I learned this about them:
John was born in Pennsylvania and Eliza was born in Scotland. They were married in Nephi, UT. She turned 16 a few months before she was married in Nov, 4, 1860 and John was 20. All of their children were born in Nephi, UT. So they must have been with the Saints on their move west (Feb 1846-July1847). If so, John would have been 6 or so when they trekked and Eliza would have been 3 years old. Eliza’s father died in Scotland in 1847. Eliza’s mother died in 1876, and she died in Utah. So this widowed mother may have come over from Scotland alone with her children. John’s parents had 9 children, 7 of which were born in Pennsylvania and 2 born in Salt Lake. The first child born in Salt Lake was born June of 1848, so John’s family must have moved at the time the Saints did.

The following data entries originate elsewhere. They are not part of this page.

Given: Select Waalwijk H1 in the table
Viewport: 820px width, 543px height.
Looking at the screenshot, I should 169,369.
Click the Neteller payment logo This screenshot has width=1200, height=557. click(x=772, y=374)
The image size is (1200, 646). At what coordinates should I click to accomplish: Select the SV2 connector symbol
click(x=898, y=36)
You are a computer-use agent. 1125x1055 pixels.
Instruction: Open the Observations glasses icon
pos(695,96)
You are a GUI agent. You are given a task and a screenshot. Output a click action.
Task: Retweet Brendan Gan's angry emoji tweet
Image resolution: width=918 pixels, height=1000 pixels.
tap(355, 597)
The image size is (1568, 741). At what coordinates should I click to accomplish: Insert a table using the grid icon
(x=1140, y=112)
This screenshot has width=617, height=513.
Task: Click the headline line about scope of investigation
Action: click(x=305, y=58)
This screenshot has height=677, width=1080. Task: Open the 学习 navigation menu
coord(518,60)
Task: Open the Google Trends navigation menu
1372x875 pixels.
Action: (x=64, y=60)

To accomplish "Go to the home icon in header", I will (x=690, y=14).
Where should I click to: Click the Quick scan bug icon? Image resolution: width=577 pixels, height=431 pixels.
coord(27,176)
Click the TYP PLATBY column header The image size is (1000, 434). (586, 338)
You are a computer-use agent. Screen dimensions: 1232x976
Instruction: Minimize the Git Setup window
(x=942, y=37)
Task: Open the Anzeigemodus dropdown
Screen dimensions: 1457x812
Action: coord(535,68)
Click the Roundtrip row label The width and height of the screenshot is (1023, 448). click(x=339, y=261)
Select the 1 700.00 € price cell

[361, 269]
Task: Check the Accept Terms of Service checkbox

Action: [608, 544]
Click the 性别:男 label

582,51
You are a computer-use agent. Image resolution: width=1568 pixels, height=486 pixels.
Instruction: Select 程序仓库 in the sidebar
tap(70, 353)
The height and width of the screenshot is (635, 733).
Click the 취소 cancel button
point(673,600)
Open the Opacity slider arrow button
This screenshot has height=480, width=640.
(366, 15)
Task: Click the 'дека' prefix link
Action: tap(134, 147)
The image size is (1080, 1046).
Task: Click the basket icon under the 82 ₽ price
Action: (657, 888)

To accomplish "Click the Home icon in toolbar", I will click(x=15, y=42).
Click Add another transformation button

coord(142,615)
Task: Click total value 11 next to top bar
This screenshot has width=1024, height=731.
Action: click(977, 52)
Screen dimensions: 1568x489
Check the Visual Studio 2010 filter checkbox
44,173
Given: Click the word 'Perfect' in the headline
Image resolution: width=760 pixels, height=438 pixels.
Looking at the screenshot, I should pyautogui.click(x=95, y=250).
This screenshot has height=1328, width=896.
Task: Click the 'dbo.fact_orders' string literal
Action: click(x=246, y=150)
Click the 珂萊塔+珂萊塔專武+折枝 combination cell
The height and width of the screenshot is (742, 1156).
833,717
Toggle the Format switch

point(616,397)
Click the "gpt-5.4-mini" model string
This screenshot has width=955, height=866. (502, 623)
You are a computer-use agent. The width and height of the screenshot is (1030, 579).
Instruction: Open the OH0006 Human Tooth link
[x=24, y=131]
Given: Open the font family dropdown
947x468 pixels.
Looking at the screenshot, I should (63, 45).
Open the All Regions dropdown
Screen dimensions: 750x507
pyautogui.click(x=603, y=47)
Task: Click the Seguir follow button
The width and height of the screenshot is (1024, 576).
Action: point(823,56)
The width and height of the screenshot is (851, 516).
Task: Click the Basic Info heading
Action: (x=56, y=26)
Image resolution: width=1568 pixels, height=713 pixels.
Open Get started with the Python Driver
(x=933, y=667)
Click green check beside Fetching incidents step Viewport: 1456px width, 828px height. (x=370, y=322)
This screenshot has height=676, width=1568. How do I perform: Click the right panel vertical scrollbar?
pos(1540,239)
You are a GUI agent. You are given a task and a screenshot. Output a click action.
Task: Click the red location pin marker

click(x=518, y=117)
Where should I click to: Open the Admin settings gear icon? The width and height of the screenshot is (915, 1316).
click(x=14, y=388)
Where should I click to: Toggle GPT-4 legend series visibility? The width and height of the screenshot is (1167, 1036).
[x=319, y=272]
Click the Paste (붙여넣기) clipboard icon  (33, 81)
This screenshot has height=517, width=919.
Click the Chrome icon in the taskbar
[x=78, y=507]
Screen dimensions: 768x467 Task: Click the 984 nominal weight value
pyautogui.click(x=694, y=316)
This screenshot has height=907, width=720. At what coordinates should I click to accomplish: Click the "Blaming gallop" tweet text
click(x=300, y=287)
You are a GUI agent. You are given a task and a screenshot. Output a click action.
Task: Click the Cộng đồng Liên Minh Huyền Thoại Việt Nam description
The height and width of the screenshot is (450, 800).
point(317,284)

Eliza was 17 when she had her first child. She then had 8 children over the next 17 years. Each child separated from slightly less then 2 year to 3 years. She was 34 when she stopped having children and then died three years later at the age of 37. The children she would have left at home would have been ages, 3, 5, 11,13, 15, 18 (Susan Elizabeth Sidwell), and 20. (The 3rd child died at 3 and a half years of age, a year and 4 months before the birth of their 4th child, would have been age 8 at mothers death.) All her children lived to be around 70-80 years old (1940-1958). John was 41 when she died and lived another 23 years after her death, dying at the age of 74.
The eldest son was married 3 years after Eliza’s death and the 2nd child, Susan Elizabeth, was married 5 years later.


So I learned that even if you don't have journals or any recorded history about your ancestors you can learn a lot about them and "connect" with them just by analyzing the details from pedigree charts. It really made these names and people come alive to me. And it's addicting. I just keep going back further and looking up where they used to live on google maps. I haven't done this yet but you can research about the places they lived and what it was like when they lived there on google. So if you think there isn't anything you can do with genealogy because it 'seems like it's all been done' (that's how I feel before) you can learn more about them because one day we are going to meet them and it will be nice to know a little bit about them. I think that feeling a connection with your ancestors is also a part of 'turning the hearts of the father's to their children and the hearts of the children to their fathers'.